‘The Old Grey Whistle Test’ at 40

The tunesmiths of Tin Pan Alley had an expression way back when: “the old grey whistle test”. If you played your song to the grey-clad doorman and he liked it, you had a hit on your hands. The people behind the long-running BBC music show of that name were proper musos — with all the baggage that entails — and the rather opaque title was exactly the kind of reference they’d appreciate. Whistle Test (or OGWT) may have disappeared from British screens in 1987 as a new wave of young pretenders took to the stage, but its lasting place in pop culture has been explored by a new BBC Radio 2 series. Each programme devotes a full hour to a year of the show’s history, featuring archive audio and new performances from relevant acts.

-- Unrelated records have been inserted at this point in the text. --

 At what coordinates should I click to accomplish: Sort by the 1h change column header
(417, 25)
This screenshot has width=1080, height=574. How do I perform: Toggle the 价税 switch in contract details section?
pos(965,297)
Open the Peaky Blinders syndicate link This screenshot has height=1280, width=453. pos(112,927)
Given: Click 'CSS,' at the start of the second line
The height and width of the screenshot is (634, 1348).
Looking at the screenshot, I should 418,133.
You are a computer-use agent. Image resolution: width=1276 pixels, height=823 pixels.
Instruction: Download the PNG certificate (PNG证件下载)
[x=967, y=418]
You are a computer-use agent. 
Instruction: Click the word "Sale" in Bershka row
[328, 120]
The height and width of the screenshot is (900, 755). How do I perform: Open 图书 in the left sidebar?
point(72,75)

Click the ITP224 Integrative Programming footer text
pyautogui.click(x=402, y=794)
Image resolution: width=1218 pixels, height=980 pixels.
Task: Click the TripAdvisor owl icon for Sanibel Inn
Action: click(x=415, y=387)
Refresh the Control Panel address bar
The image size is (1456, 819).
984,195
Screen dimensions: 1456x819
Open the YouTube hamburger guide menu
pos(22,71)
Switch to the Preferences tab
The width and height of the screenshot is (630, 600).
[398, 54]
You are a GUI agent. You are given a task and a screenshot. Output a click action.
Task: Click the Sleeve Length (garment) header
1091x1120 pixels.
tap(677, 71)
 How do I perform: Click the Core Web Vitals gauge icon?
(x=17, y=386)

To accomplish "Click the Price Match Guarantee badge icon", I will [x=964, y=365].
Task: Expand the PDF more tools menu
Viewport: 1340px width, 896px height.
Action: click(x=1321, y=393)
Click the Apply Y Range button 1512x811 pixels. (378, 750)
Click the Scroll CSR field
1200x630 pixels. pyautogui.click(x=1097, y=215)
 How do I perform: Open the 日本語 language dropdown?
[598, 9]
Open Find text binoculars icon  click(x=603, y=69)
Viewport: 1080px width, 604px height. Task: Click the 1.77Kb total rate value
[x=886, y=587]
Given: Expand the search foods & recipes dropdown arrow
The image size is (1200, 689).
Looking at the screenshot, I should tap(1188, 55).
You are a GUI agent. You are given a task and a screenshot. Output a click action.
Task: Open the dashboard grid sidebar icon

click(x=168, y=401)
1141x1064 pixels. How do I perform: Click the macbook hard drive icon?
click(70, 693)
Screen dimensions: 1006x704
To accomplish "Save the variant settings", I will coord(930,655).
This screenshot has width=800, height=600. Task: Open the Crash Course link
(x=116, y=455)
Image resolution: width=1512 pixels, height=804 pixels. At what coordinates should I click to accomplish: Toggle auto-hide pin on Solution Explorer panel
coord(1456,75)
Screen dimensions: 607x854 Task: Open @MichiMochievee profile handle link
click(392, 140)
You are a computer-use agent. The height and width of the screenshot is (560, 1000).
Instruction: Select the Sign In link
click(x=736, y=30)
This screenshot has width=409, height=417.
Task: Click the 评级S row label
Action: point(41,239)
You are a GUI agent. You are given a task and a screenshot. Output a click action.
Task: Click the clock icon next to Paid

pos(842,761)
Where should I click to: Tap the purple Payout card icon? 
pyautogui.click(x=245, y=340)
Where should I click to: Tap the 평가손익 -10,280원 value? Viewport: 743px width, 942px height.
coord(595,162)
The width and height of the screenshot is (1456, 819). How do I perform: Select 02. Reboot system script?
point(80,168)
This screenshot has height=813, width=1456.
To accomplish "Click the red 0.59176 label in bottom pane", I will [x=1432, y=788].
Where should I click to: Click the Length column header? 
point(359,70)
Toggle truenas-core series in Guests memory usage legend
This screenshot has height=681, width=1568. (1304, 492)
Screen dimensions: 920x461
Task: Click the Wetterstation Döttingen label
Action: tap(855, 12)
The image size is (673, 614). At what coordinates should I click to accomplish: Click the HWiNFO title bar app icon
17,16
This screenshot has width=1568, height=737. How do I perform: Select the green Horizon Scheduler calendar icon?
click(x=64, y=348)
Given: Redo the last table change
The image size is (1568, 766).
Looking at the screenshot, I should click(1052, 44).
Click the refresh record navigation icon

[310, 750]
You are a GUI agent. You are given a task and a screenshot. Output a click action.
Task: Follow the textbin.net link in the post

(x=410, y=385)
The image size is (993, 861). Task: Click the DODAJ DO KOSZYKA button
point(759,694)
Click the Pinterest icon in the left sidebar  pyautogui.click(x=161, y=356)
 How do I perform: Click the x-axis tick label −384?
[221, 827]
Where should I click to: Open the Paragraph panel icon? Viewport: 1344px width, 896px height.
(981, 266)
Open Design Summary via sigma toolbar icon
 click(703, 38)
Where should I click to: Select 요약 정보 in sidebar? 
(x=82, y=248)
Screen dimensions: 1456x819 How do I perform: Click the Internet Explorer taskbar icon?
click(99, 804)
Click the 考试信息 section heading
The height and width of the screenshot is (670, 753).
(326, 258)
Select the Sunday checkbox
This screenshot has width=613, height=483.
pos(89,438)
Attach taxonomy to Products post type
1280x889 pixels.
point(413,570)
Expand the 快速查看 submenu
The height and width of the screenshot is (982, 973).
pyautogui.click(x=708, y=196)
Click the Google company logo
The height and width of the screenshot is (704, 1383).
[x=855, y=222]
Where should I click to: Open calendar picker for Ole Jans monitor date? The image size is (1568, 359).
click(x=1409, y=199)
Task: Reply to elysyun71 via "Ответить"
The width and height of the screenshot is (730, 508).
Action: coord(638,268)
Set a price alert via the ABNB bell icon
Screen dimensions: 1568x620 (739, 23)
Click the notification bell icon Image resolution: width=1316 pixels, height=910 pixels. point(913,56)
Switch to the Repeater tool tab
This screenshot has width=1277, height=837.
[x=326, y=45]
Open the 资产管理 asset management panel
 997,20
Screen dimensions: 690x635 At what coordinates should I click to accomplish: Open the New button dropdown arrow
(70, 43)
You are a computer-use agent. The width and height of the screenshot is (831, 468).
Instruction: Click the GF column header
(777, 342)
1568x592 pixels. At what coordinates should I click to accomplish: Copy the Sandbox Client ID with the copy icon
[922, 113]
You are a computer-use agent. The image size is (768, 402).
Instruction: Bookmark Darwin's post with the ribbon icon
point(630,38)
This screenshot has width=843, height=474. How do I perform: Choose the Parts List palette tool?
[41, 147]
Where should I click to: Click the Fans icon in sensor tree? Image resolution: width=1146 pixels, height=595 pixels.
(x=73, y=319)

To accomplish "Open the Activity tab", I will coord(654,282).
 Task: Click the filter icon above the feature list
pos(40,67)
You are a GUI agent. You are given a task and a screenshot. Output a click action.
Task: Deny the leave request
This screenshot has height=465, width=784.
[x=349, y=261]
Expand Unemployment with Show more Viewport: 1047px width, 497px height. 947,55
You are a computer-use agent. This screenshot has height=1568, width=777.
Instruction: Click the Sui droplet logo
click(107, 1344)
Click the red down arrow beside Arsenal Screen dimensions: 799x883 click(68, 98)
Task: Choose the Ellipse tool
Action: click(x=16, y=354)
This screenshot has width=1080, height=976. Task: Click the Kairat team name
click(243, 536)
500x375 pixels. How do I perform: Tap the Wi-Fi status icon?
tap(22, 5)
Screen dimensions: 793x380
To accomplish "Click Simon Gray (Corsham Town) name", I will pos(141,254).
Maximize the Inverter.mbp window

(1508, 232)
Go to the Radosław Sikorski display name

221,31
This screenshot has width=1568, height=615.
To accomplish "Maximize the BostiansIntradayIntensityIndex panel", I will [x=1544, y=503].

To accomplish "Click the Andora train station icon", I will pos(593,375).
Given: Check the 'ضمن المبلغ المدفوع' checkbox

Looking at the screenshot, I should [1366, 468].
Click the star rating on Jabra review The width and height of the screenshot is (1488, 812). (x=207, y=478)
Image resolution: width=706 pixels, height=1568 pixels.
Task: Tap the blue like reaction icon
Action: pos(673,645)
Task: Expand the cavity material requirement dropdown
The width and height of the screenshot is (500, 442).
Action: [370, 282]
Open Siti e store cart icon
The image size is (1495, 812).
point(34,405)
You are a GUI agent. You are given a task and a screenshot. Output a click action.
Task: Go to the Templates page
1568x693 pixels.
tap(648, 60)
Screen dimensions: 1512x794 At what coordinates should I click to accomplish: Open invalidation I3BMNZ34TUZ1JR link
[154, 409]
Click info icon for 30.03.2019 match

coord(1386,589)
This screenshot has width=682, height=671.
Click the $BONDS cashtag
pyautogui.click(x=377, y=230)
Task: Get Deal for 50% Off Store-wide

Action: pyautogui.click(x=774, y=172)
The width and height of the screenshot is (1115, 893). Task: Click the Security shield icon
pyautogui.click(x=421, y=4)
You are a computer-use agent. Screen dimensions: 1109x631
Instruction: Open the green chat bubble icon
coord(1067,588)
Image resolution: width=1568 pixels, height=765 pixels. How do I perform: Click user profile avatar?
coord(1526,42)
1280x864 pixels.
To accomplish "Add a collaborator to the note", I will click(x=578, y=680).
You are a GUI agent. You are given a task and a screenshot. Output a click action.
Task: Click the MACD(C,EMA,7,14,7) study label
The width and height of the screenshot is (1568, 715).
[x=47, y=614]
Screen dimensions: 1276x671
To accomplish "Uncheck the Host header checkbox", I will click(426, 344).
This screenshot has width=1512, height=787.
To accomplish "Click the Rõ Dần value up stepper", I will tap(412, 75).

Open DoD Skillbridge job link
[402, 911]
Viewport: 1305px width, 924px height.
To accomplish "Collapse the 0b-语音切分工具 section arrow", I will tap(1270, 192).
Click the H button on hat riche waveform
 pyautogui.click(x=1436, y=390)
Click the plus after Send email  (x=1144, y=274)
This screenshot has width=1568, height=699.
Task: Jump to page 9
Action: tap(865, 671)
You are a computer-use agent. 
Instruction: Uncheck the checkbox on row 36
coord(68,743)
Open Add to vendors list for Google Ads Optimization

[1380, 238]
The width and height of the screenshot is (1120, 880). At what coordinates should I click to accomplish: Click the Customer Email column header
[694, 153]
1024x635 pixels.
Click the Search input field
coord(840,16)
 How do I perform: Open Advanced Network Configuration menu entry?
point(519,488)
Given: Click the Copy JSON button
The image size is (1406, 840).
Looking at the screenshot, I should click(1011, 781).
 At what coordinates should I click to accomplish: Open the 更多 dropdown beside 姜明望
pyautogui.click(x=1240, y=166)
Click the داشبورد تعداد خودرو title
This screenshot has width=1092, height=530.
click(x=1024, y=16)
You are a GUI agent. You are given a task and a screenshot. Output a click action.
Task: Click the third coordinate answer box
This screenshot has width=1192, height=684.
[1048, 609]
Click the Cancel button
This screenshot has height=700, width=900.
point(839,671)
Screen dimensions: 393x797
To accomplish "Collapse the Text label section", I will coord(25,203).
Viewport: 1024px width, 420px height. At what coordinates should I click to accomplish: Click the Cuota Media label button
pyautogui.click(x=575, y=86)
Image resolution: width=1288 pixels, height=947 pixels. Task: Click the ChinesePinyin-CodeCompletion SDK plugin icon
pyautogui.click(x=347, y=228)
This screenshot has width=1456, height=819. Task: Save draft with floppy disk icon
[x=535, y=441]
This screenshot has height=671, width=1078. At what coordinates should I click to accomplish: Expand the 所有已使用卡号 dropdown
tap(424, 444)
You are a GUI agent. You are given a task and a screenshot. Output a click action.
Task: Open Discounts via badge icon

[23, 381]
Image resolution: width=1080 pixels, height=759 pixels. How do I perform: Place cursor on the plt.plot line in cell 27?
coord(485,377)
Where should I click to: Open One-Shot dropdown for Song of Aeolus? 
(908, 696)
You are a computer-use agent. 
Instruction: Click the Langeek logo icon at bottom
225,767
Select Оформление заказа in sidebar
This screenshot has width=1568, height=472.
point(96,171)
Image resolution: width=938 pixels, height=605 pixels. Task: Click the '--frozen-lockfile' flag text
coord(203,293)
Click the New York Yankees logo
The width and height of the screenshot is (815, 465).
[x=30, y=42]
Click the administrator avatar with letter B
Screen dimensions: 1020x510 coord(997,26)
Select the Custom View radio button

After the brief tenure of original presenter, Melody Maker features editor Richard Williams, the face of OGWT became the iconic ‘Whispering’ Bob Harris, who’s also presenting the radio tribute. His earnest, hippyish demeanour was an easy target for pastiche, and was clearly the inspiration behind The Fast Show‘s jazz-loving Louis Balfour, while the chinstroking, head-nodding approach associated with the show has passed into pop cultural lore. Harris’s distaste for the new sounds of the late ’70s led to his departure in 1978, with his replacement, Annie Nightingale, felt to be a more suitable host. The show continued into the ’80s, with a number of different presenters, until it petered out into mid-evening irrelevance before its eventual cancellation.

The show’s sparse, cramped sets and hushed atmosphere meant that musicians stood or fell on their own charisma. Antediluvian though Harris’s tastes were felt to be by punk fans, his era saw a range of memorable performances from the likes of Bowie, Bill Withers and Roxy Music. Later series featured appearances by Public Image Limited, a magnificently wired and frenetic Talking Heads and John Foxx’s Ultravox at their peak with 1978’s ‘Hiroshima Mon Amour’. As someone once said, ‘Nice’.